HOW TO COMPLETE THIS TASK:
Lines from the one containing "Task: Toggle the Sound mute speaker icon" through the end of the data below are to be transcribed exactly; leave out all others.

EXERCISE MATERIAL:

________________________________________

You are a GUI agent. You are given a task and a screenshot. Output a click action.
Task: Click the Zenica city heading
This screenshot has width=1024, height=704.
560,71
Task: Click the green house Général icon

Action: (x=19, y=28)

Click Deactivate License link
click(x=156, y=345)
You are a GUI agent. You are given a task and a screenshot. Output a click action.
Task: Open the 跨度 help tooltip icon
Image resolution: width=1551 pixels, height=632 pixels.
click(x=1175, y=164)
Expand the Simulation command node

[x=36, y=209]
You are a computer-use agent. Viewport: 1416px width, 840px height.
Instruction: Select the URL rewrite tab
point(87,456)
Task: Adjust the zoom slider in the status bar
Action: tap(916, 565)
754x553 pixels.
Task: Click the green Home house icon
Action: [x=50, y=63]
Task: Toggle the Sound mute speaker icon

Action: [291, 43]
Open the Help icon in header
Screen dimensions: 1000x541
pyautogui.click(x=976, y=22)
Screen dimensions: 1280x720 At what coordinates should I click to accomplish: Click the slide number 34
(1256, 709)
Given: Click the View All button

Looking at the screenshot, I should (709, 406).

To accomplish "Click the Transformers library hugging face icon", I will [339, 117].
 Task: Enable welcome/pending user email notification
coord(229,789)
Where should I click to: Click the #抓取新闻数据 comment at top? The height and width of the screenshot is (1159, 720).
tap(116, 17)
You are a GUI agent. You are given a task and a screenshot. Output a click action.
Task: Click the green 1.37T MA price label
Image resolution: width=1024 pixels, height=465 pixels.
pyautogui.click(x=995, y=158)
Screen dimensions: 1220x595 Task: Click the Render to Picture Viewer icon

________________________________________

ANSWER SECTION:
Task: Toggle the Sound mute speaker icon

Action: [291, 43]
Open the Help icon in header
Screen dimensions: 1000x541
pyautogui.click(x=976, y=22)
Screen dimensions: 1280x720 At what coordinates should I click to accomplish: Click the slide number 34
(1256, 709)
Given: Click the View All button

Looking at the screenshot, I should (709, 406).

To accomplish "Click the Transformers library hugging face icon", I will [339, 117].
 Task: Enable welcome/pending user email notification
coord(229,789)
Where should I click to: Click the #抓取新闻数据 comment at top? The height and width of the screenshot is (1159, 720).
tap(116, 17)
You are a GUI agent. You are given a task and a screenshot. Output a click action.
Task: Click the green 1.37T MA price label
Image resolution: width=1024 pixels, height=465 pixels.
pyautogui.click(x=995, y=158)
Screen dimensions: 1220x595 Task: Click the Render to Picture Viewer icon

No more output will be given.